A challenge to the law failed earlier this month when a US District Judge ruled there is no “right to audio record,” claiming it would be “an unprecedented expansion of the First Amendment.” That’s saying there is freedom of speech, but even in public, there isn’t freedom to record. That may come as a shock to millions of iPhone, Android, and Blackberry users.

Here’s the kicker, which got both Drew and Moore in deeper trouble, according to the story. Audio recording a civilian in Illinois is a felony with up to 3 years in prison the first time you do it and up to 5 years if you do it again. But the penalties are much stiffer if you record certain people.

Audio-recording a law-enforcement officer, state’s attorney, assistant state’s attorney, attorney general, assistant attorney general or judge in the performance of his or her duties is a Class 1 felony, punishable by up to 15 years in prison.

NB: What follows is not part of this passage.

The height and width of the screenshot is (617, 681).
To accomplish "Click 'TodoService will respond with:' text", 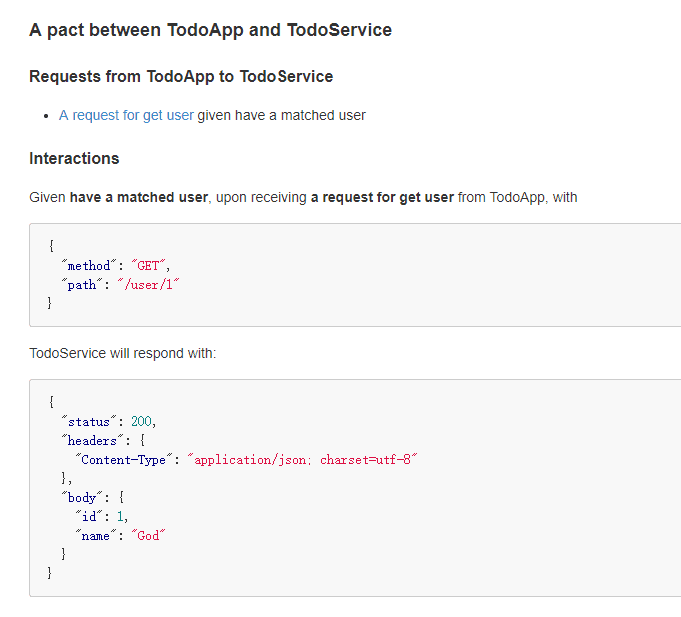I will (122, 353).
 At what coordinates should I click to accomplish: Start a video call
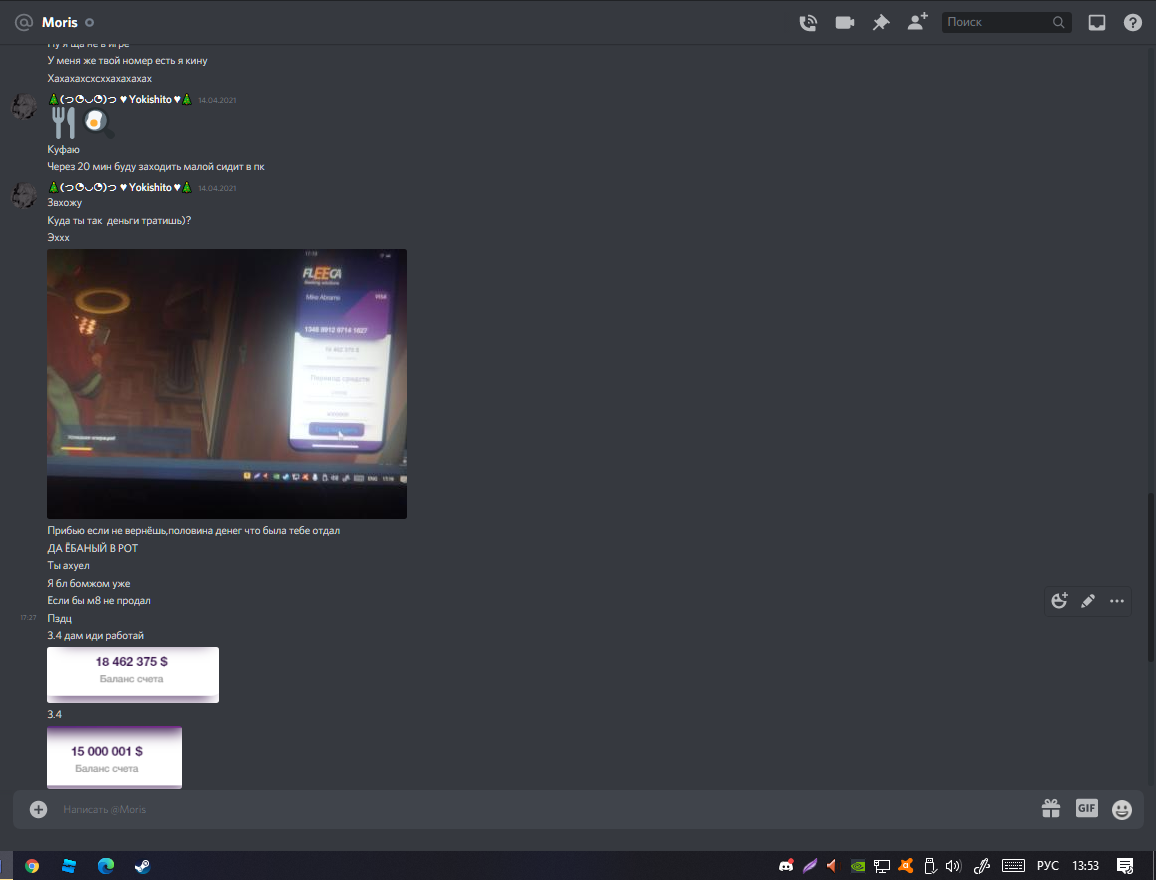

Most states have an exception for civilians recording police conversations in public. But not Illinois.

There is an exception in Illinois that allows law-enforcement officers to legally record civilians in private or public. But, not the other way around.

Nowadays, nearly everyone is carrying around a camera and phone capable of making audio recordings. As Adam Schwartz, an ACLU lawyer who has challenged the law pointed out, when “something fishy seems to be going on, the perfectly natural and healthy and good thing is for them to pull that device out and make a recording.” You might think twice about making that recording if you are in Illinois.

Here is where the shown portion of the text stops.